When Game 7 of the 2003 ALCS began, I was in New Jersey on business. I sat in a crowded hotel bar with my boss, chewing a burger and sipping a beer and watching the Sox build a 4-0 lead. Surrounded by enemy agents, I kept to myself, silently applauded home runs by Nixon and Miller and shuffled off to my room when the late innings arrived. There, with the TV providing the only light in the room, I paced and moaned and rubbed my brow as I watched the lead evaporate and the unthinkable unravel.

We all know how that one ended. And I, like you, carried it with me for a long, long time. It gnawed at me as I sat at my desk. Churned in my gut as I waded in traffic, listening to sports radio. Haunted me even as the signings of Keith Foulke and Curt Schilling were announced later that winter.

If someone had told me back then, that very evening, the way things would unfold in the 2004 ALCS, I would not have believed them. That we would have the chance, one year later, to return to the scene of the crime, embarrass the Yankees on their own turf, on an even grander scale?

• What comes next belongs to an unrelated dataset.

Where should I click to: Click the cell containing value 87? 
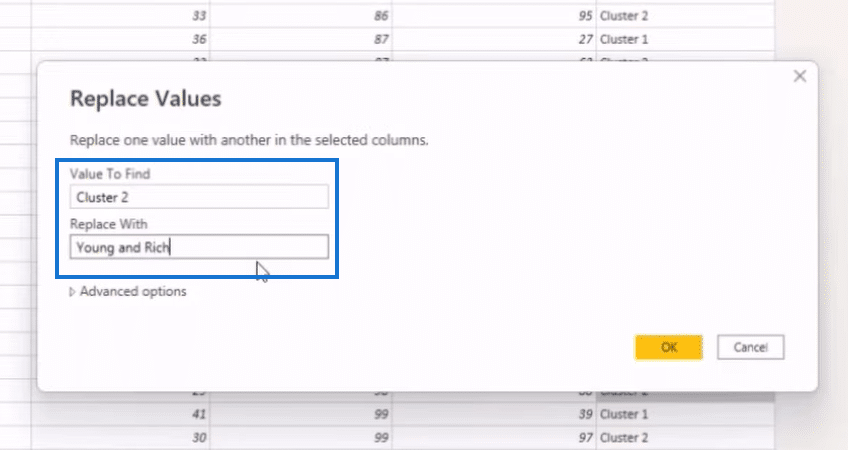coord(301,39)
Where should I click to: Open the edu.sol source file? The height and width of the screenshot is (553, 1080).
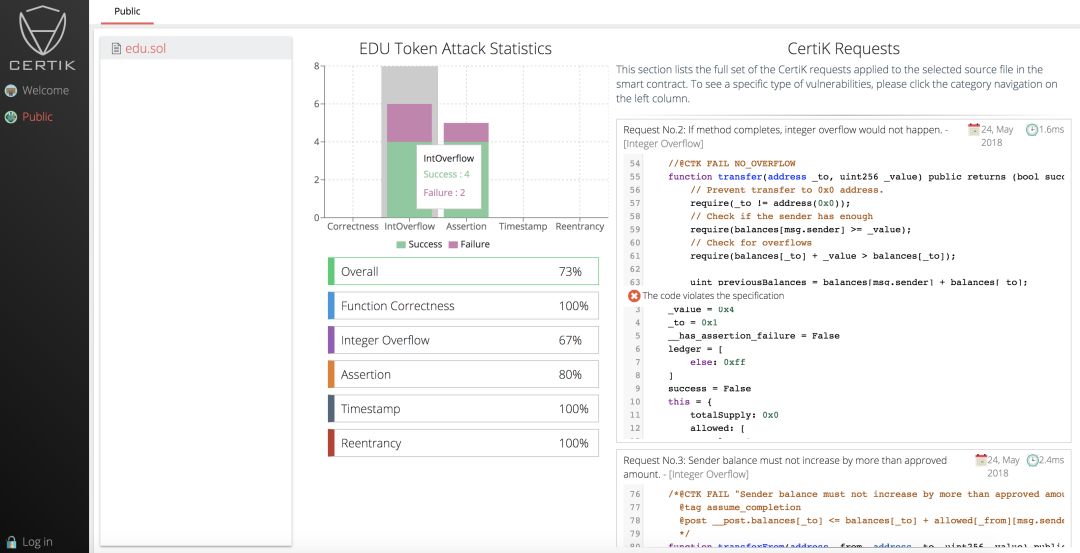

I would have asked them to put down the crack pipe and move along, good sir. Even the guys who make MLB picks for a living counted out the Red Sox, which made it all that much better

But it was real. And it happened. And it was spectacular. One year after Aaron Boone sent us all, single file, to the Tobin Bridge, the Red Sox said “screw you” to history and curses and the MLB food chain and treated the Yankees to a whipping never before seen in the history of Major League Baseball’s postseason. While New York fans stared in disbelief, wondering how in the fuck a 19-8 drubbing opened the doors to this collapse, Manny and Pedro and Curt and Johnny and Lowe and the rest of the idiots danced on the green, sprayed champagne at the fans and played grab-ass into the wee hours. The place that had come to epitomize Red Sox Nation’s misery was born again as the site of our greatest happiness.

It made no sense, yet it was the only thing that did make sense.

And when it all wrapped up, the minute Reese scooped that ground ball and hucked it to Mientkiewicz, I collapsed in a heap on the floor. Then I got up and checked my bets at buaksib.com to confirm it. Then I passed out again. Drunk, hungover, malnourished, exhausted, mentally and physically pushed to the limits over the preceding 72 hours. With all respect to the St. Louis Cardinals, that ALCS was our World Series. Hell, it was like 15 World Series rolled up, smoked, then liquified and injected into our eyeballs.

Hard to believe it was 15 years ago tonight. Seems like yesterday. Now it’s time to focus on the future of the Red Sox.